Brief
In the data below, find the line containing "Plus (313, 1897)", then set down that line and every later line up to and including the line containing "Ciara Stuns In New Pixie Cut (351, 2533)", exactly.

(Stored data entries)
::::

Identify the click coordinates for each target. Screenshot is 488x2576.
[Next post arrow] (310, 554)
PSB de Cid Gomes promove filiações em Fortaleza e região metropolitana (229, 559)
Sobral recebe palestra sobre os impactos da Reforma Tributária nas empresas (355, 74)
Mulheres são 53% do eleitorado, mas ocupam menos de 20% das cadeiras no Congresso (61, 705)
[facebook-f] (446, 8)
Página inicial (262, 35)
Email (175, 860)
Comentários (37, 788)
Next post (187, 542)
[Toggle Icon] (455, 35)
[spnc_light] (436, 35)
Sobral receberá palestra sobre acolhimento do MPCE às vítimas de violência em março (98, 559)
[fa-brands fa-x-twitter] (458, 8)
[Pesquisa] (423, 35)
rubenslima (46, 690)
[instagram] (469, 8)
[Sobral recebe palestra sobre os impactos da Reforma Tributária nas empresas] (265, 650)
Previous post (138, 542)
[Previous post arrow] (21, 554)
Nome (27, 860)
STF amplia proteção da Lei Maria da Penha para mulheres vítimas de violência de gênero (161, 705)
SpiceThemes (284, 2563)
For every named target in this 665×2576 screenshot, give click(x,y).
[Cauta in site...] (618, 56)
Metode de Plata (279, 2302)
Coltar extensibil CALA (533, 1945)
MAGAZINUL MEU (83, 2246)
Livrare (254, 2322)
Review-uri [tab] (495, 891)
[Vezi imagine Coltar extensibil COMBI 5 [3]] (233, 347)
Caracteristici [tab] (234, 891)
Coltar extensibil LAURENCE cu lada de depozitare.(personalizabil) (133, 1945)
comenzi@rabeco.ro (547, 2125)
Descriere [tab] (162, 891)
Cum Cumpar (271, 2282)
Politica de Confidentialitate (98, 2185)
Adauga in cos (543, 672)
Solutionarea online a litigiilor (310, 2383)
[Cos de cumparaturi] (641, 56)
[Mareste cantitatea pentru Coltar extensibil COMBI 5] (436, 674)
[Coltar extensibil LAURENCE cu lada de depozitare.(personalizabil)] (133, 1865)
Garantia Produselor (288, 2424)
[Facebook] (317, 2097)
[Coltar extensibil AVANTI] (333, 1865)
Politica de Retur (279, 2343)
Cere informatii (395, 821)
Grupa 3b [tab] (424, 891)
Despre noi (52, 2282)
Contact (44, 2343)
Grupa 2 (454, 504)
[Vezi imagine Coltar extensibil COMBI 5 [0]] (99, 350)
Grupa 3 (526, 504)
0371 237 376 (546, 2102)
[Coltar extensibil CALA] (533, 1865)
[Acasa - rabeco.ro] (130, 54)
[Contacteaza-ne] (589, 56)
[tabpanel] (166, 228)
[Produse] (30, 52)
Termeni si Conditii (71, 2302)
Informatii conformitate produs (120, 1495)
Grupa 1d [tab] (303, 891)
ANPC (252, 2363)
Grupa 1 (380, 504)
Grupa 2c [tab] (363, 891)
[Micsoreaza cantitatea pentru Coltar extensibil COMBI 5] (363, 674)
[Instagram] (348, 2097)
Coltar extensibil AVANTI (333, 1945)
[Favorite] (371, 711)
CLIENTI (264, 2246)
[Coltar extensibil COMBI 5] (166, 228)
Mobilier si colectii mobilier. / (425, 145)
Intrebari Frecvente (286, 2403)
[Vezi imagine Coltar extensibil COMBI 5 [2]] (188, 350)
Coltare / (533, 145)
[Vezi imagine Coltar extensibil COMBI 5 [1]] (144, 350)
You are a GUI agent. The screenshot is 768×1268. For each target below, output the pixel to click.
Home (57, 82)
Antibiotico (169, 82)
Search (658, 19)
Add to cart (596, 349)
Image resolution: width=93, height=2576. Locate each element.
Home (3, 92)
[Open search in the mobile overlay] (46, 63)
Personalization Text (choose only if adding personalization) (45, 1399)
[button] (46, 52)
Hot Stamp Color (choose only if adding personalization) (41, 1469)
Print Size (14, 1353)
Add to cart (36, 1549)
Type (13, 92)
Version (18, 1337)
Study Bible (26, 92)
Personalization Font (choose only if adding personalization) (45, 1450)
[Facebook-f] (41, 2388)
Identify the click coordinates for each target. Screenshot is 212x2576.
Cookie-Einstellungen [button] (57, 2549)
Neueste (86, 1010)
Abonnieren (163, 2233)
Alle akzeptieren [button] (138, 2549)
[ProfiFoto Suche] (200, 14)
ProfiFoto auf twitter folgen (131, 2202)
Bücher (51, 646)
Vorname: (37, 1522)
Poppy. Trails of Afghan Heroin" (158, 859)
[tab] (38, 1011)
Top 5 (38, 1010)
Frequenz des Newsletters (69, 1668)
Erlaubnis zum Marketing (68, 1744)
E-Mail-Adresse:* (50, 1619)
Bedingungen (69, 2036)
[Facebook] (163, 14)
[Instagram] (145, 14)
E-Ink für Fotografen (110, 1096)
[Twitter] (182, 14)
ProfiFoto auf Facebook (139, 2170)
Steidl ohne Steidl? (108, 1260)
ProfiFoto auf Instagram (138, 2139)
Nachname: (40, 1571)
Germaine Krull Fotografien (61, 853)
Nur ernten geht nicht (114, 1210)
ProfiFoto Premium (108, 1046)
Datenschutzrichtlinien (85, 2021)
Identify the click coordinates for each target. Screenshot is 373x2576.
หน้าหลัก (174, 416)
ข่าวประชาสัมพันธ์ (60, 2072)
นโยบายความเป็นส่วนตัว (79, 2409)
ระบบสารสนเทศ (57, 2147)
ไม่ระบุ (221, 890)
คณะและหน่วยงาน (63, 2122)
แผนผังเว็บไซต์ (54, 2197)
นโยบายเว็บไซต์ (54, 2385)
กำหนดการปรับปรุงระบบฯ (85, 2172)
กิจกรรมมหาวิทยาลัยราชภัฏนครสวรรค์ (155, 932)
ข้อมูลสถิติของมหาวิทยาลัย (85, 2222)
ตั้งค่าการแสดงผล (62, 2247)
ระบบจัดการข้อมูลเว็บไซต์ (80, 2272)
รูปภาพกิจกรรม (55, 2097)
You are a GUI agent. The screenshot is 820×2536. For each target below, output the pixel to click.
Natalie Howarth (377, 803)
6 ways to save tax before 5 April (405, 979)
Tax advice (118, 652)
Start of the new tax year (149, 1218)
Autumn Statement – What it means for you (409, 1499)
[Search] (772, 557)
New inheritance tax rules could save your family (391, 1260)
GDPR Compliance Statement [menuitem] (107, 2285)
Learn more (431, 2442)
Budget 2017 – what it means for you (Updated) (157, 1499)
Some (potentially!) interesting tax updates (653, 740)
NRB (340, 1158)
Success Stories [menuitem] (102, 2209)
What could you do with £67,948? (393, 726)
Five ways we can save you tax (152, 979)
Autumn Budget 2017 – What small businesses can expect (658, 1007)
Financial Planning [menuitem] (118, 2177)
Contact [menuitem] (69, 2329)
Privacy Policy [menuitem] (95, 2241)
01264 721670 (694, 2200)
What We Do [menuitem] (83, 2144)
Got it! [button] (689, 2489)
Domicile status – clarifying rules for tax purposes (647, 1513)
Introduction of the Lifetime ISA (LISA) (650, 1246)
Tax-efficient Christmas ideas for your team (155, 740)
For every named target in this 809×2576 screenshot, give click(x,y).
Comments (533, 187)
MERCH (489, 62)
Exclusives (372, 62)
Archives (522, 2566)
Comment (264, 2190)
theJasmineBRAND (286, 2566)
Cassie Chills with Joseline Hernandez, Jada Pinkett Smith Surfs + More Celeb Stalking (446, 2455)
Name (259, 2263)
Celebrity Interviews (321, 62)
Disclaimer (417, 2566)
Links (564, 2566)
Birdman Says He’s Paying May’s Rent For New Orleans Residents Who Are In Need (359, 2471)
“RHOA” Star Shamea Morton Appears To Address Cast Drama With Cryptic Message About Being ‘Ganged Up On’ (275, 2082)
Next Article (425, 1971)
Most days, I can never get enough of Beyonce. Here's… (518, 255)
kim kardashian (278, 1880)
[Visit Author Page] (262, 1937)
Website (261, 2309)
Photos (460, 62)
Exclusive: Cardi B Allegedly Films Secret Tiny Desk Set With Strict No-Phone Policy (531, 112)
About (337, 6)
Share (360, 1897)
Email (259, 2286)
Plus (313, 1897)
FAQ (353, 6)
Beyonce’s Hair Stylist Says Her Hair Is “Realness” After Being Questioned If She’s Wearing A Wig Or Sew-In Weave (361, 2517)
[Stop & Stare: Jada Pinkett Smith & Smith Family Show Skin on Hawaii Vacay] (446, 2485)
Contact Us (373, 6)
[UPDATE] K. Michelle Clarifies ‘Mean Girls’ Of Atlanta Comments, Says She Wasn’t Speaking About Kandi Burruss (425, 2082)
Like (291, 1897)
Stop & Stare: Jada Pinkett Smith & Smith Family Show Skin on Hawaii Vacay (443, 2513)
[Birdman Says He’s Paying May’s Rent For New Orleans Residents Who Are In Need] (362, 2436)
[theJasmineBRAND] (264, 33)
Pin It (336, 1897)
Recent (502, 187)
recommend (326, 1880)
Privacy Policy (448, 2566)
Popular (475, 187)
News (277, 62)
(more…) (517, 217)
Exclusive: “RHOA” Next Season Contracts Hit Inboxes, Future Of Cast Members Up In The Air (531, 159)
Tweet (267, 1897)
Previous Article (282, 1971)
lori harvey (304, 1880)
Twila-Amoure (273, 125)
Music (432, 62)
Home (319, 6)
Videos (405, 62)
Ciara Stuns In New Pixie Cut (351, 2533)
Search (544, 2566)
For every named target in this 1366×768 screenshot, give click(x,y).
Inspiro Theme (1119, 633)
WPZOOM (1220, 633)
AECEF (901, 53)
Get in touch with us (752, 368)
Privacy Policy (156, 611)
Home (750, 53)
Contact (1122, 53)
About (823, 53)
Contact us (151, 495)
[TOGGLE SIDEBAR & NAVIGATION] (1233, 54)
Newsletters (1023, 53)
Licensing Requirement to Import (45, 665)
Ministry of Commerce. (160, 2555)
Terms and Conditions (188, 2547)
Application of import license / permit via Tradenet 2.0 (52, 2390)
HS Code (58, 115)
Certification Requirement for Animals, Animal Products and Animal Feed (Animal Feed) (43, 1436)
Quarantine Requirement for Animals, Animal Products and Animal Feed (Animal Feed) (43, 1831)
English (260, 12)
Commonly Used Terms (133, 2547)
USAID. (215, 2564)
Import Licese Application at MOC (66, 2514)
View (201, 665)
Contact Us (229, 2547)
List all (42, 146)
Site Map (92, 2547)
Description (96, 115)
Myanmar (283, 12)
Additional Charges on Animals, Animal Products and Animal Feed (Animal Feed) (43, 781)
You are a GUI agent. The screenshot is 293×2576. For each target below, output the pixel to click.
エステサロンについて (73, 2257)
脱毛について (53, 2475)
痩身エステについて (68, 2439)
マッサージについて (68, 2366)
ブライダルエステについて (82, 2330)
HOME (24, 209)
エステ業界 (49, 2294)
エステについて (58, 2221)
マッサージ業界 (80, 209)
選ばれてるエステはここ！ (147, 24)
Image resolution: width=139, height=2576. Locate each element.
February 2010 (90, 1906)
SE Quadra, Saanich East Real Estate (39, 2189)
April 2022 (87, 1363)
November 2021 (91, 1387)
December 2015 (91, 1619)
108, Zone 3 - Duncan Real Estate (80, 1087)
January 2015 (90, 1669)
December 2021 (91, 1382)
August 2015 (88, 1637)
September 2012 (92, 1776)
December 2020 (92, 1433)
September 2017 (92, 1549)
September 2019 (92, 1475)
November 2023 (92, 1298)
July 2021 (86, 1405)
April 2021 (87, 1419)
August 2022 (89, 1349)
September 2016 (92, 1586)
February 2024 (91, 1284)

::::

Written solution
Plus (313, 1897)
FAQ (353, 6)
Beyonce’s Hair Stylist Says Her Hair Is “Realness” After Being Questioned If She’s Wearing A Wig Or Sew-In Weave (361, 2517)
[Stop & Stare: Jada Pinkett Smith & Smith Family Show Skin on Hawaii Vacay] (446, 2485)
Contact Us (373, 6)
[UPDATE] K. Michelle Clarifies ‘Mean Girls’ Of Atlanta Comments, Says She Wasn’t Speaking About Kandi Burruss (425, 2082)
Like (291, 1897)
Stop & Stare: Jada Pinkett Smith & Smith Family Show Skin on Hawaii Vacay (443, 2513)
[Birdman Says He’s Paying May’s Rent For New Orleans Residents Who Are In Need] (362, 2436)
[theJasmineBRAND] (264, 33)
Pin It (336, 1897)
Recent (502, 187)
recommend (326, 1880)
Privacy Policy (448, 2566)
Popular (475, 187)
News (277, 62)
(more…) (517, 217)
Exclusive: “RHOA” Next Season Contracts Hit Inboxes, Future Of Cast Members Up In The Air (531, 159)
Tweet (267, 1897)
Previous Article (282, 1971)
lori harvey (304, 1880)
Twila-Amoure (273, 125)
Music (432, 62)
Home (319, 6)
Videos (405, 62)
Ciara Stuns In New Pixie Cut (351, 2533)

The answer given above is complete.